▶ [What this task involves]: Transcribe, exactly as they appear, only the lines from the one holding "Open Server software CVEs enumerated finding" through the end of the entries below.

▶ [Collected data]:

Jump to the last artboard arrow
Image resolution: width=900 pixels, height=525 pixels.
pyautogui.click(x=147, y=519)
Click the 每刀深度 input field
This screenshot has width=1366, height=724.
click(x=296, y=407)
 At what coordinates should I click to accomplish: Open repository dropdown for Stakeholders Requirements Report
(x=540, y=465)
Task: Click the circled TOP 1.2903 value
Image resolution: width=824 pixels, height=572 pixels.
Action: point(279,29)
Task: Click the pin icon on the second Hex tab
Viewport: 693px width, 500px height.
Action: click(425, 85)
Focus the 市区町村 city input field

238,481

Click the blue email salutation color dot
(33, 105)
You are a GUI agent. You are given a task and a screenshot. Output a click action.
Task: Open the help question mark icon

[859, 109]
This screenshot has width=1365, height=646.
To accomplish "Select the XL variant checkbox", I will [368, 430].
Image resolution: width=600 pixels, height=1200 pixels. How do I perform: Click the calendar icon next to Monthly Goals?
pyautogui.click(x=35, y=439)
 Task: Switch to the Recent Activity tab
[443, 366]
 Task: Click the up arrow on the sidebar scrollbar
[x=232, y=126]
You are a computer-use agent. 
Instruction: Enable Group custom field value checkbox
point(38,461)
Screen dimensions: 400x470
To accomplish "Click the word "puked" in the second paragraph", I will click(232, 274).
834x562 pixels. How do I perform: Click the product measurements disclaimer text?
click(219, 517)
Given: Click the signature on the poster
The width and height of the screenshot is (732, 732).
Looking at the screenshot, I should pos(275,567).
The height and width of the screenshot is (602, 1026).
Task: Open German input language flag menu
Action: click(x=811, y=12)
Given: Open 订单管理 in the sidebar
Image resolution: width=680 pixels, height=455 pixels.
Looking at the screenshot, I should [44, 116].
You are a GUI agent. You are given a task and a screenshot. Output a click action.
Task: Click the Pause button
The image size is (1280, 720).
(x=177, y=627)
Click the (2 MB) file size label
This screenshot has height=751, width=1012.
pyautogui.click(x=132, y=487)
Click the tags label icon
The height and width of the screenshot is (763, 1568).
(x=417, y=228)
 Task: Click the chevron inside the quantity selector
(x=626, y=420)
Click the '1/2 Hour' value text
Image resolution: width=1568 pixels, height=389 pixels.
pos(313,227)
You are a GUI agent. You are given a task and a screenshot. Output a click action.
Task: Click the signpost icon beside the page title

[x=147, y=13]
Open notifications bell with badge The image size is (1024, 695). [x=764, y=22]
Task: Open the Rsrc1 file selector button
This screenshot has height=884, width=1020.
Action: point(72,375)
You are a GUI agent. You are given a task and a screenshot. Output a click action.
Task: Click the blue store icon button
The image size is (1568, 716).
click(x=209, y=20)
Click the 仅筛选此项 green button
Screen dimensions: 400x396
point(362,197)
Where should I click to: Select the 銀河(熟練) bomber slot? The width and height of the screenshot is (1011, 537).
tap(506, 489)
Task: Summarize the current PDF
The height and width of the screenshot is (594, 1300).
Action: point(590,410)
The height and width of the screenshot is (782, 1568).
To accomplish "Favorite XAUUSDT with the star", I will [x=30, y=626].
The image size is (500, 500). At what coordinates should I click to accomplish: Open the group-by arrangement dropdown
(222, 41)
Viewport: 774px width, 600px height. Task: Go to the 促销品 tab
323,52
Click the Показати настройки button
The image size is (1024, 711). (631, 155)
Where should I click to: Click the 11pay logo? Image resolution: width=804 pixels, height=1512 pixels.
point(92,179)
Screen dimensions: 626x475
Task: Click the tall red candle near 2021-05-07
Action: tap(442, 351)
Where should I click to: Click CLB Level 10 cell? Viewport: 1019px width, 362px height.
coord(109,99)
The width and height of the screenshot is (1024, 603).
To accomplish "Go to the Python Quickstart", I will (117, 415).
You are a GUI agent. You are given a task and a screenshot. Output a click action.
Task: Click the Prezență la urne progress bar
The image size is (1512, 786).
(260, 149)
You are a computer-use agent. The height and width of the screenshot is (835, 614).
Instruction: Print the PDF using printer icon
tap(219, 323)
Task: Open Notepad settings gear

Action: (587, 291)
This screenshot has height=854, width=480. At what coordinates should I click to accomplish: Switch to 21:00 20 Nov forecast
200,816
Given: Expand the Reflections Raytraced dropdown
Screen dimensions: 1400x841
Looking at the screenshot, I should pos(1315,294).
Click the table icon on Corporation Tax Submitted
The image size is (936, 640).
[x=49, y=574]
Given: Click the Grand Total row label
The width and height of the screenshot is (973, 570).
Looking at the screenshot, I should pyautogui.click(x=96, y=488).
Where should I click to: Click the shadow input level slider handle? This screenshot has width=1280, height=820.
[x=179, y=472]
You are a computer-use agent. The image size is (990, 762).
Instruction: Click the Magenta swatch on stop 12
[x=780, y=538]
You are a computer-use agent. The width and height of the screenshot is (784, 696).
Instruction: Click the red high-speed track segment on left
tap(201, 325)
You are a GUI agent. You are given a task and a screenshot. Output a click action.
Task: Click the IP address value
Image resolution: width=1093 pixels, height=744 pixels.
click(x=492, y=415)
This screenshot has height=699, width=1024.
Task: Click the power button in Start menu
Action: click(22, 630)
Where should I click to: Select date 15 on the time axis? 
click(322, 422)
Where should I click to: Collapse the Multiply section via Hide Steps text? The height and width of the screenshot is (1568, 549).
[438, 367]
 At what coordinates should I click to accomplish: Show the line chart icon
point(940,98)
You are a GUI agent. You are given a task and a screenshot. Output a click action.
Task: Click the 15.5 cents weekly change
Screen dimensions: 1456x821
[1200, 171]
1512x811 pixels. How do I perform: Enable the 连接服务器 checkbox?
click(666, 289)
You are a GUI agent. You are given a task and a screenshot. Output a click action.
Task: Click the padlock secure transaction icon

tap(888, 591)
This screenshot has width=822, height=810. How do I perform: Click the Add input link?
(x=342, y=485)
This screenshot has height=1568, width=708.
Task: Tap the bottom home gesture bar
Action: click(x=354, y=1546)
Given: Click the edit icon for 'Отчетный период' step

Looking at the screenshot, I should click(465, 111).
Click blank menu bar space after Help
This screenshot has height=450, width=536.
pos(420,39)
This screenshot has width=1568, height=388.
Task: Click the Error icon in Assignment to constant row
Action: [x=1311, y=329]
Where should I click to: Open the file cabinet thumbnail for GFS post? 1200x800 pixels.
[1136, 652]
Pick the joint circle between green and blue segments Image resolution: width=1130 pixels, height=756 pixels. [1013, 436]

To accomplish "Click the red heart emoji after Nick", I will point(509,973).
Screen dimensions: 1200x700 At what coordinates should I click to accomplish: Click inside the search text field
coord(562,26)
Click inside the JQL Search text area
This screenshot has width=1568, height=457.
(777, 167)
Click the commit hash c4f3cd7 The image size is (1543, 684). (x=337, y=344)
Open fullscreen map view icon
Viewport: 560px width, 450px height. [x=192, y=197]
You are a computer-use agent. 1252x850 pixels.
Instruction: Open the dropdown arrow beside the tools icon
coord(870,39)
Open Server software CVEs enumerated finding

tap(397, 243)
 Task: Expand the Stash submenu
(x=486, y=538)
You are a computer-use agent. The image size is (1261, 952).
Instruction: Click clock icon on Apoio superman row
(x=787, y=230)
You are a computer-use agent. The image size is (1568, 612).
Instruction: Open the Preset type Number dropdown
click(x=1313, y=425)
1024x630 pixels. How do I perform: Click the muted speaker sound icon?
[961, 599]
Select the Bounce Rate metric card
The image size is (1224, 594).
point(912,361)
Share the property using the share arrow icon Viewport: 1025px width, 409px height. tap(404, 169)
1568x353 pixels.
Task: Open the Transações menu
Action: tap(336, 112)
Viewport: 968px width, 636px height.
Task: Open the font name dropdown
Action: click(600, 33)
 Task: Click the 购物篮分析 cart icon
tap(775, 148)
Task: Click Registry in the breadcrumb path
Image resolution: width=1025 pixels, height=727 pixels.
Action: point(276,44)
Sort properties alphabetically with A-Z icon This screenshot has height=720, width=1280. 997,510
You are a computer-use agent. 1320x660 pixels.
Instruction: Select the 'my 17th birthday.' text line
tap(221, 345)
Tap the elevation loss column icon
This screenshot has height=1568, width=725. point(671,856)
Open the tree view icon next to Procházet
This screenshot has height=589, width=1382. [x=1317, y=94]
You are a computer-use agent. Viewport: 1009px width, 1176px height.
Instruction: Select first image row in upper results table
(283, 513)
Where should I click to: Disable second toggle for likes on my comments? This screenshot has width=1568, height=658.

▶ [Expected output]:
Open Server software CVEs enumerated finding

tap(397, 243)
 Task: Expand the Stash submenu
(x=486, y=538)
You are a computer-use agent. The image size is (1261, 952).
Instruction: Click clock icon on Apoio superman row
(x=787, y=230)
You are a computer-use agent. The image size is (1568, 612).
Instruction: Open the Preset type Number dropdown
click(x=1313, y=425)
1024x630 pixels. How do I perform: Click the muted speaker sound icon?
[961, 599]
Select the Bounce Rate metric card
The image size is (1224, 594).
point(912,361)
Share the property using the share arrow icon Viewport: 1025px width, 409px height. tap(404, 169)
1568x353 pixels.
Task: Open the Transações menu
Action: tap(336, 112)
Viewport: 968px width, 636px height.
Task: Open the font name dropdown
Action: click(600, 33)
 Task: Click the 购物篮分析 cart icon
tap(775, 148)
Task: Click Registry in the breadcrumb path
Image resolution: width=1025 pixels, height=727 pixels.
Action: point(276,44)
Sort properties alphabetically with A-Z icon This screenshot has height=720, width=1280. 997,510
You are a computer-use agent. 1320x660 pixels.
Instruction: Select the 'my 17th birthday.' text line
tap(221, 345)
Tap the elevation loss column icon
This screenshot has height=1568, width=725. point(671,856)
Open the tree view icon next to Procházet
This screenshot has height=589, width=1382. [x=1317, y=94]
You are a computer-use agent. Viewport: 1009px width, 1176px height.
Instruction: Select first image row in upper results table
(283, 513)
Where should I click to: Disable second toggle for likes on my comments? This screenshot has width=1568, height=658.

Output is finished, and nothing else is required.